* [SET TASK]:
Copy the records from the line with "Toggle the Common Tasks Bar checkmark" up to and including the line with "Image resolution: width=1419", reproducing each line word for word.

* [INFORMATION SHOWN]:
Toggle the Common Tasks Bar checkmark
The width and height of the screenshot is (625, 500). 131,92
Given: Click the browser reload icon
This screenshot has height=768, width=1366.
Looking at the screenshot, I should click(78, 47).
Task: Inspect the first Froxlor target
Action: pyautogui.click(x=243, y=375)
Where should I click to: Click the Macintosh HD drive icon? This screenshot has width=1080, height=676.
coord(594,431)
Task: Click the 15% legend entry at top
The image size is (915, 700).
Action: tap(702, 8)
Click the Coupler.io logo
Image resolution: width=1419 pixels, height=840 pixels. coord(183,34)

---

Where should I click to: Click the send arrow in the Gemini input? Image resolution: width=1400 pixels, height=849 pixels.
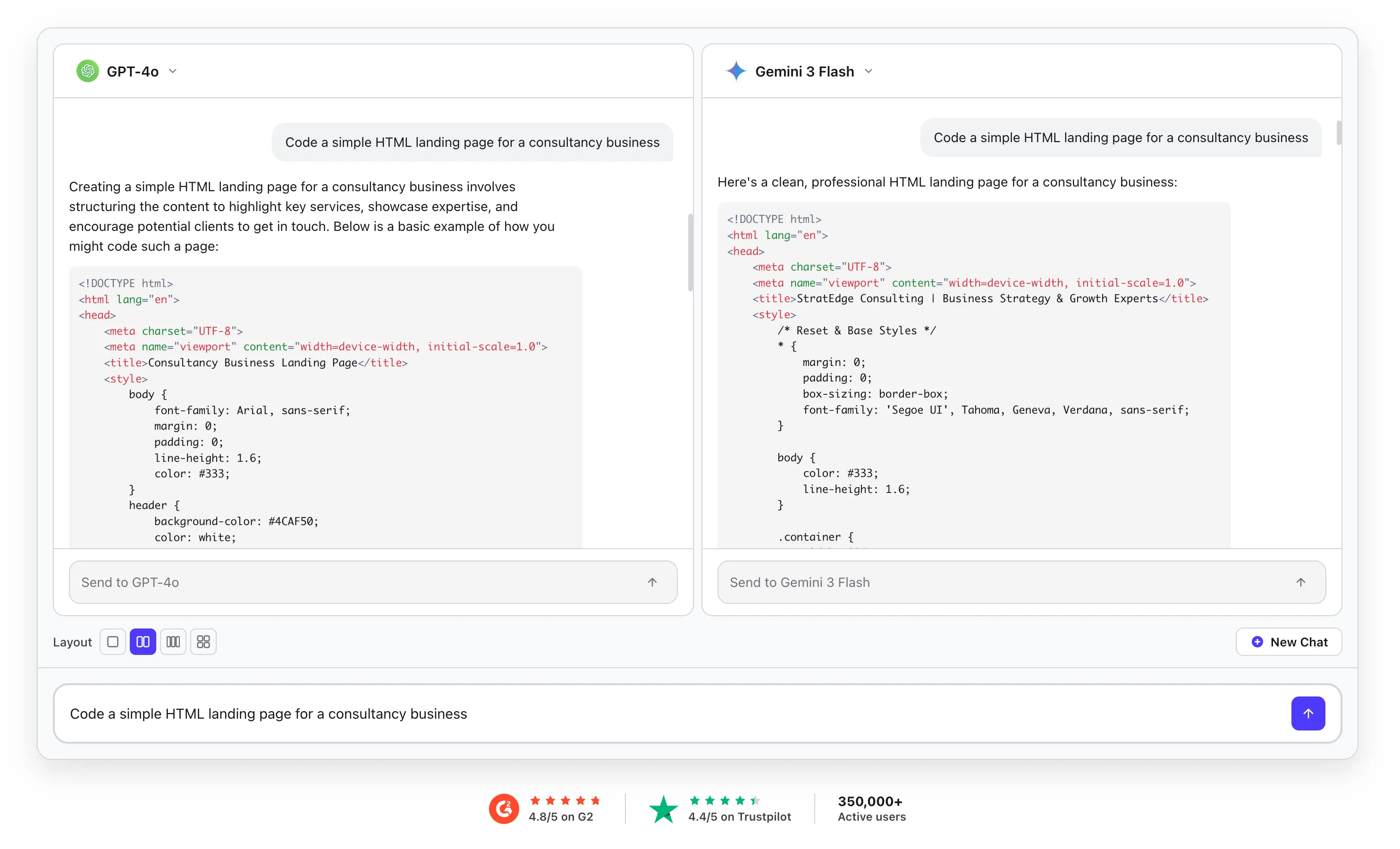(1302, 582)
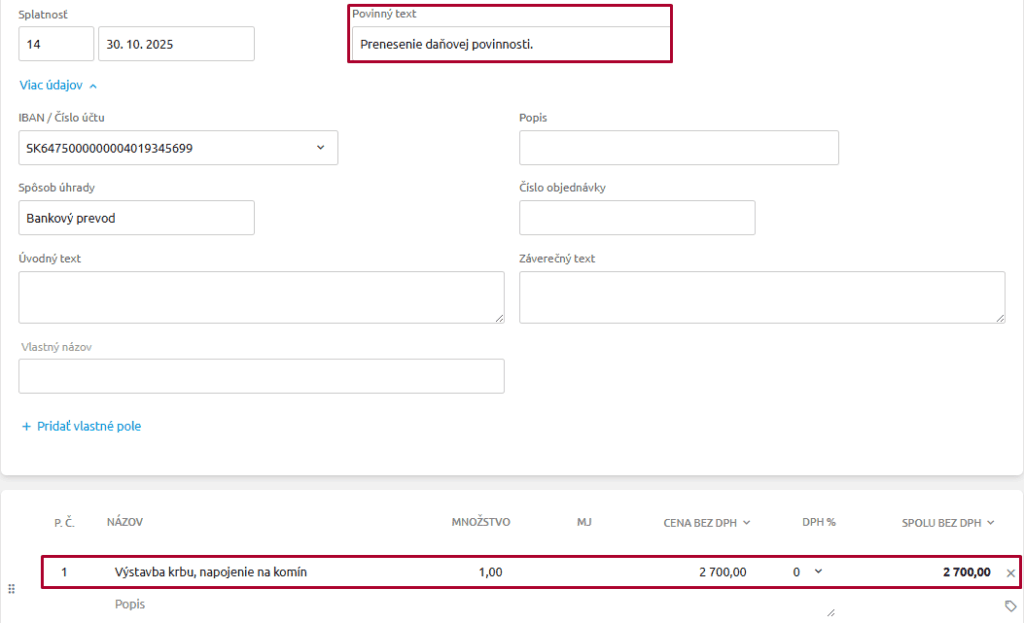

--

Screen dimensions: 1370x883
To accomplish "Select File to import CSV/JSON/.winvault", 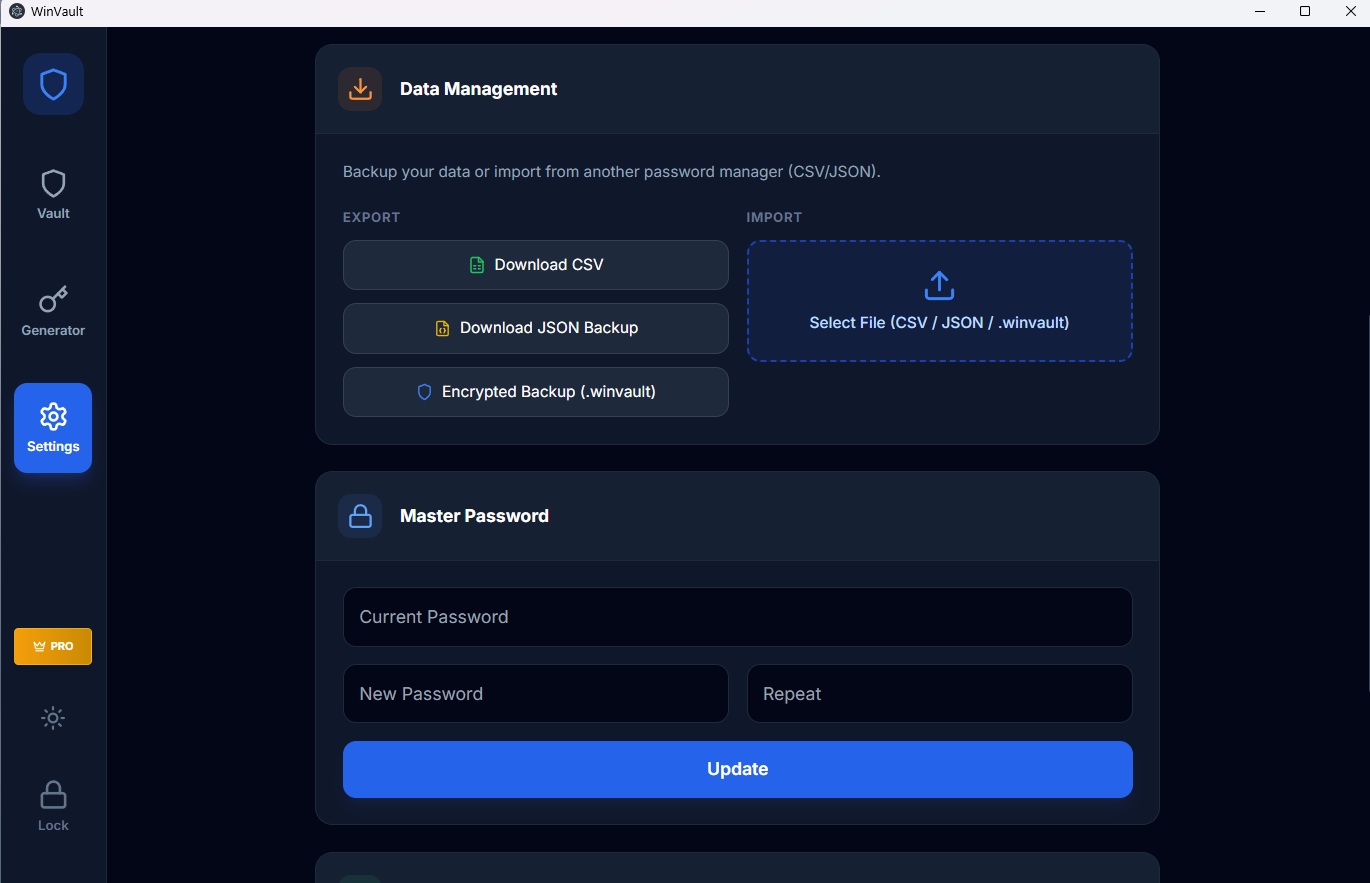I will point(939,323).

* [EXERCISE RESPONSE]:
Toggle the Common Tasks Bar checkmark
The width and height of the screenshot is (625, 500). 131,92
Given: Click the browser reload icon
This screenshot has height=768, width=1366.
Looking at the screenshot, I should click(78, 47).
Task: Inspect the first Froxlor target
Action: pyautogui.click(x=243, y=375)
Where should I click to: Click the Macintosh HD drive icon? This screenshot has width=1080, height=676.
coord(594,431)
Task: Click the 15% legend entry at top
The image size is (915, 700).
Action: tap(702, 8)
Click the Coupler.io logo
Image resolution: width=1419 pixels, height=840 pixels. coord(183,34)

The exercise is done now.